あの趣味が最悪でセンスが終わってる杖、実は先生からの贈り物なんだよね。貰った時は嫌がらせを疑ったけど、後々善意だと分かって驚いたよ。あの人に善意が残っていたのか! 、ってね。あの人って実質的に動く死体だし、防腐処理してるから肉体は腐らない筈だけれど目玉が腐ってるんじゃないのかな? 絶対性根は腐りきってるけれどね。
「殺意は感じないし、疑ってるだけっぽいね。……別の面倒事がやって来たけどさ」
あくまで今の僕は『疫病で滅びた(笑)村の慰霊碑に祈りを捧げに行く一人旅の天才魔法使いの美少年』だからね。天才? そりゃ僕は才能豊かだもん。美少年? 散々言われて来たし問題有るかな?
そんな事はどうでも良いんだ。問題は僕に近寄って来る三人組のエルフのお兄さん達。如何にも体育会系って感じの暑苦しく人が良さそうな笑顔を浮かべている。ぶっちゃけ、苦手なタイプだ。確かオープンカフェで近くの席に座っていた人達だよね? 僕に何用なのやら。
「おーい! 其処の少年、我々も同行しよう!」
「この先にはちょいと強いモンスターが出るからな。流石に子供だけで行くのは見過ごせないな」
「遠慮するな。俺達も慰霊碑に向かう予定だ」
まあ、気が優しくって力持ち、そんなのが種族的な特徴のエルフが子供一人で危険な真似をするのを見過ごせないよね……。多分断っても食い下がらないし、本当に面倒だよ。

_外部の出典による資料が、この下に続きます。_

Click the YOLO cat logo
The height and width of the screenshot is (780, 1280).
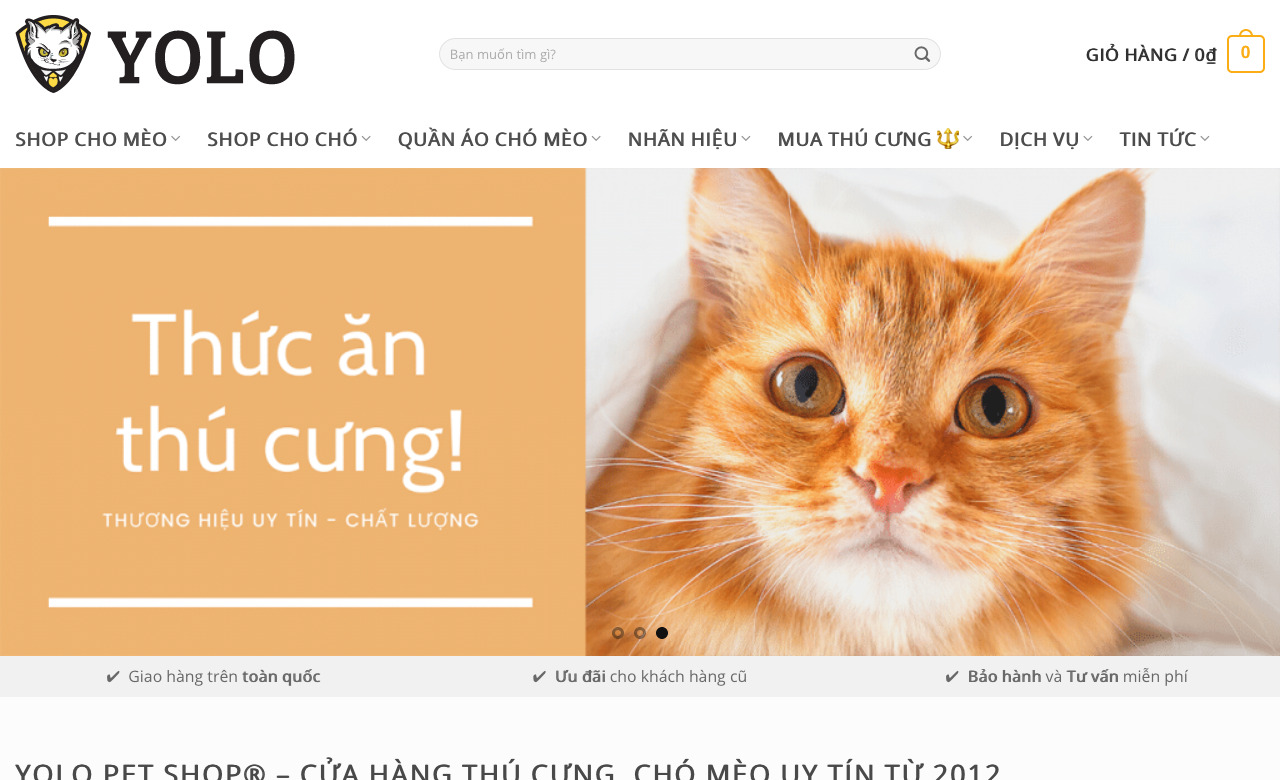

……少し思う。僕が魔族の協力者だと知った場合、この人達みたいなお人好しの何割が敵に回らないんだろう? 本能的に人への敵意を持ち、同じ様に人は魔族への敵意を持っている。それこそ洗脳されたとか余程の理由が無いと協力者は例外なく処刑される位にはね。
まあ、流石にエルフでも無理だろう。実際、何度か敵意を向けられた事だって有る。僕だって逆の立場だったら敵意を向けるから文句は無いよ。敵意には敵意でお返しするだけだしね。
でもさ、ただ一人だけ絶対に敵に回らない人を僕は知っている。殺そうと腹を刺した時でさえ謝罪の言葉を口にした人、僕の大切なイーチャお姉ちゃん。それらしい人が一国の姫の専属メイドだって耳にした時、僕は本当に嬉しかったんだ。だから再会したら謝ろう。
ねぇ、お姉ちゃん。世の中って不平等だよね。結局何処かの誰かが不幸を感じて生きている。でもさ、僕はそれをどうにかする方法を知っているんだ。その為にもお姉ちゃんの協力が必要だから、今すぐにでも会いたいな。
会って最初に言わないと。苦しむだけだけなのに殺し損ねてごめんなさい、ってね。あはは! 姉弟なんだし、僕の役に立って死んでよ。死んでくれるよね? だって僕に優しかったもの。昔みたいに僕を抱き締めて、言われるがままに死んでくれるよ、絶対に!